XenSource Puts Up Enterprise Challenge to VMware


There is strength in numbers, or so the saying goes. For virtualization
vendor XenSource, the hope is that, by enabling others to expand its platform,
Xen’s numbers will be greater than VMware, the current virtualization king.


To that end XenSource today released its flagship commercial product
XenEnterprise v4. Though it includes a host of new features, including
XenMotion live virtual machine migration, XenCenter virtual infrastructure
management and other built-in features, it is XenEnterprise’s extensibility
that its CTO is most hopeful about.


“The whole thing is to come up with an ecosystem play and not be heavy
handed in terms of having to own all the features,” XenSource CTO Simon
Crosby told internetnews.com. “The cool thing about this is we can
then work with the major players in every sector where virtualization is
relevant and make virtualization a component of what you do rather than the
be all and end all of what you do with the product.”


A key part of XenSource’s ecosystem play with XenEnterprise v4 is something
called the Open Storage Repository API.


“We have an open concept of a storage repository into
which you can plug various drivers for storage infrastructure that allows us
to tightly couple storage management for virtual machines with the concept
of a resource pool,” Crosby explained.


XenEnterprise users can take advantage of NAS , iSCSI and SAN storage infrastructures. XenSource has also inked an OEM deal with Symantec for the Veritas Storage Foundation product suite to be an integrated component of the XenEnteprise offer.

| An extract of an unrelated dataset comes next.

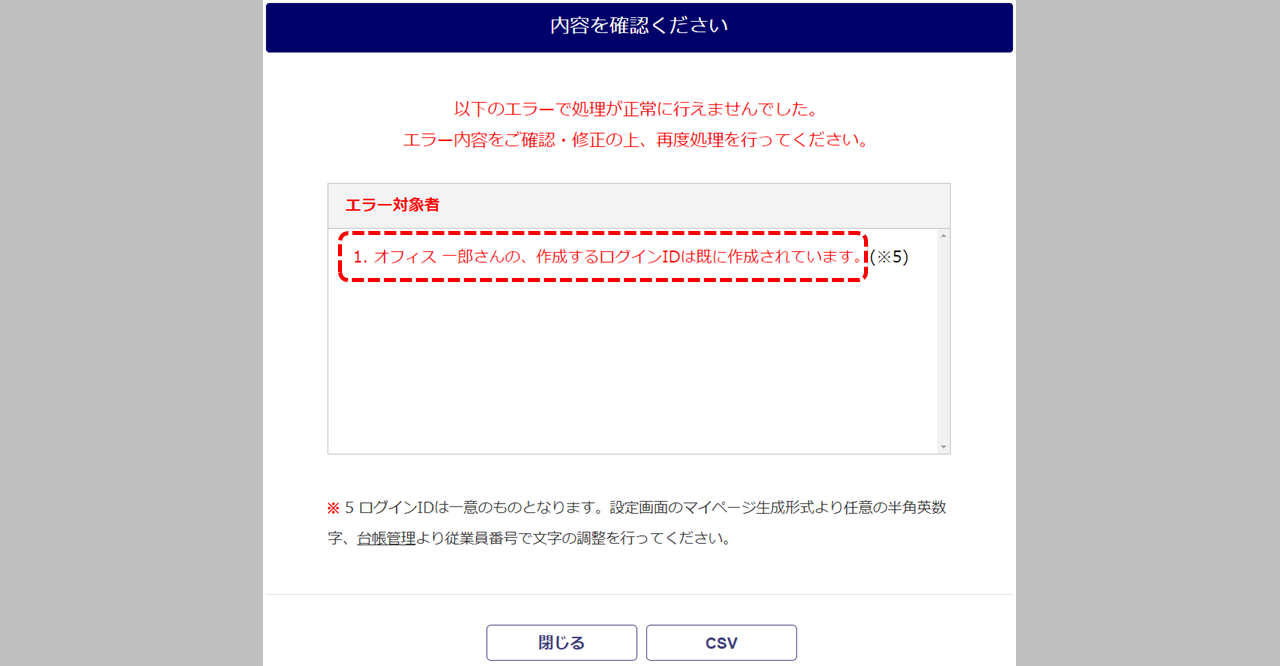Click the red ※ mark in the footnote
The image size is (1280, 666).
(334, 507)
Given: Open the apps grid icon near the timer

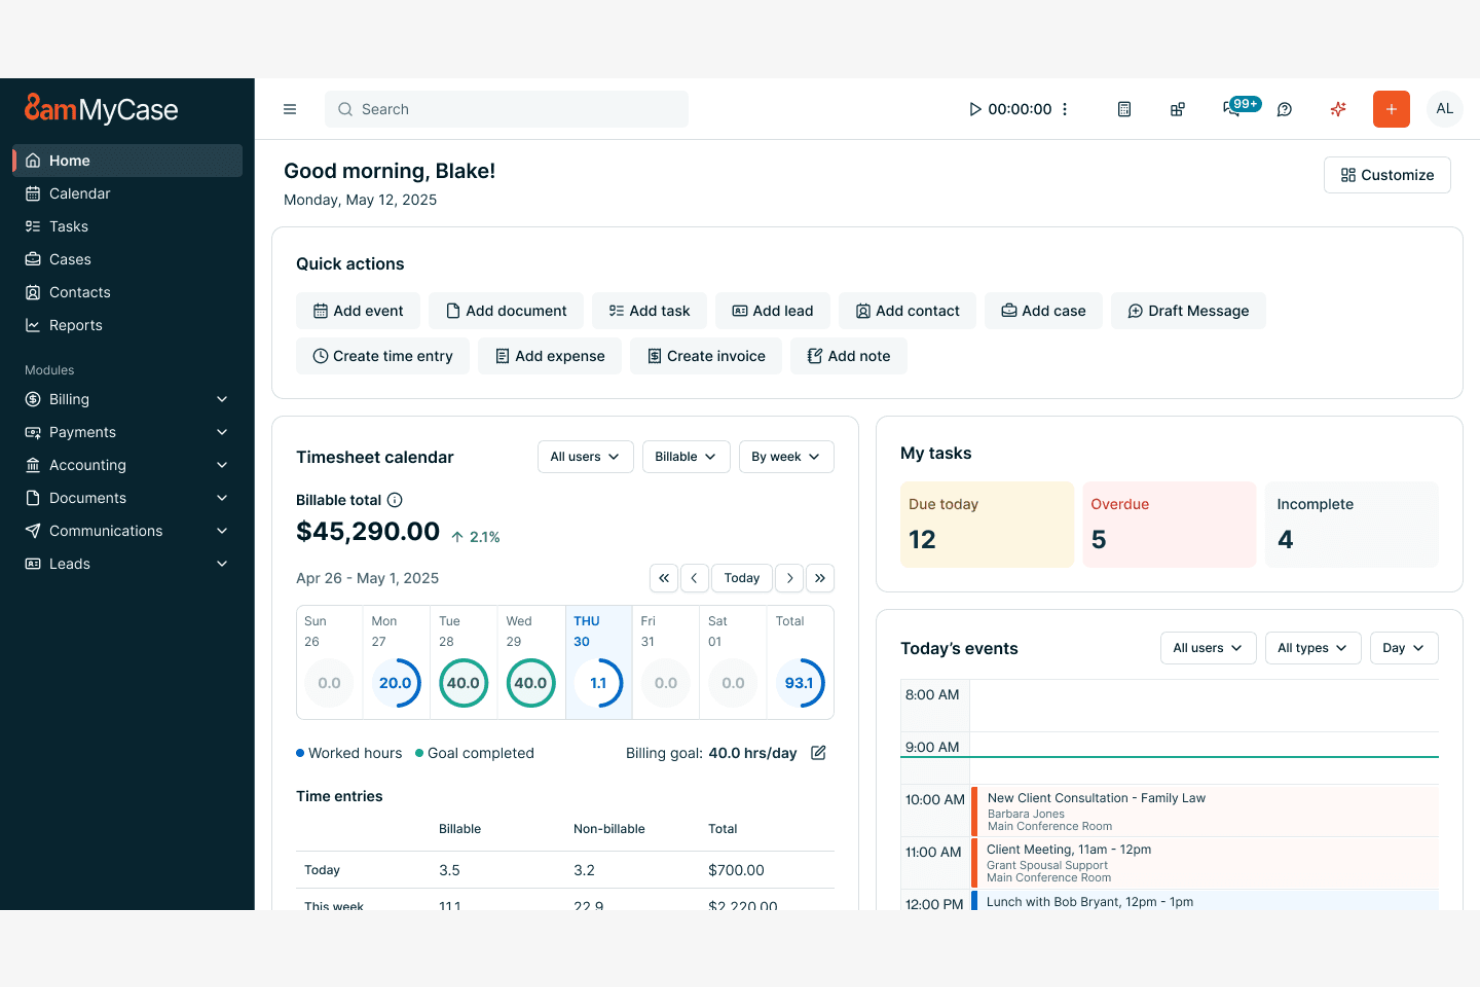Looking at the screenshot, I should coord(1177,109).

Crosby said the XenSource approach to storage is different than what
VMware offers, where its customers end up buying VMware’s backup solution
as opposed to being able to plug into other vendor solutions.

Crosby
referred to VMware’s backup as yet another forklift that the customer base
has to put in to deal with VMware.


Though XenSource is competing against VMware, the strategy is not to try and
build another company like VMware. Crosby noted that he’s interested in
measuring XenSource’s ecosystem richness versus VMware and that’s where he’s
trying to go.


“The ecosystem is probably the only way the market will tolerate another
virtualization entrant,” Crosby said. “I don’t think there is room for
another VMware-sized company.”


XenSource is the commercial firm behind the Xen open source hypervisor.
XenEnterprise is a commercial offering that includes the open source
hypervisor though it is the management capabilities and support that set it
apart.


The first XenEnterprise release for Linux came out in August 2006, with the first release on
Windows in November.


At this point in the company’s lifecycle, Crosby explained that XenSource
just needs to scale its model and execute.


“We’ve shown that there is no technology
risk, no product risk and we can deliver a good quality solution,” Crosby
said. “To be perfectly honest our intent is to remain at about 30 percent
of the VMware price and to leave plenty of dollars on the table for our
channel partners that will deliver things that we cannot.”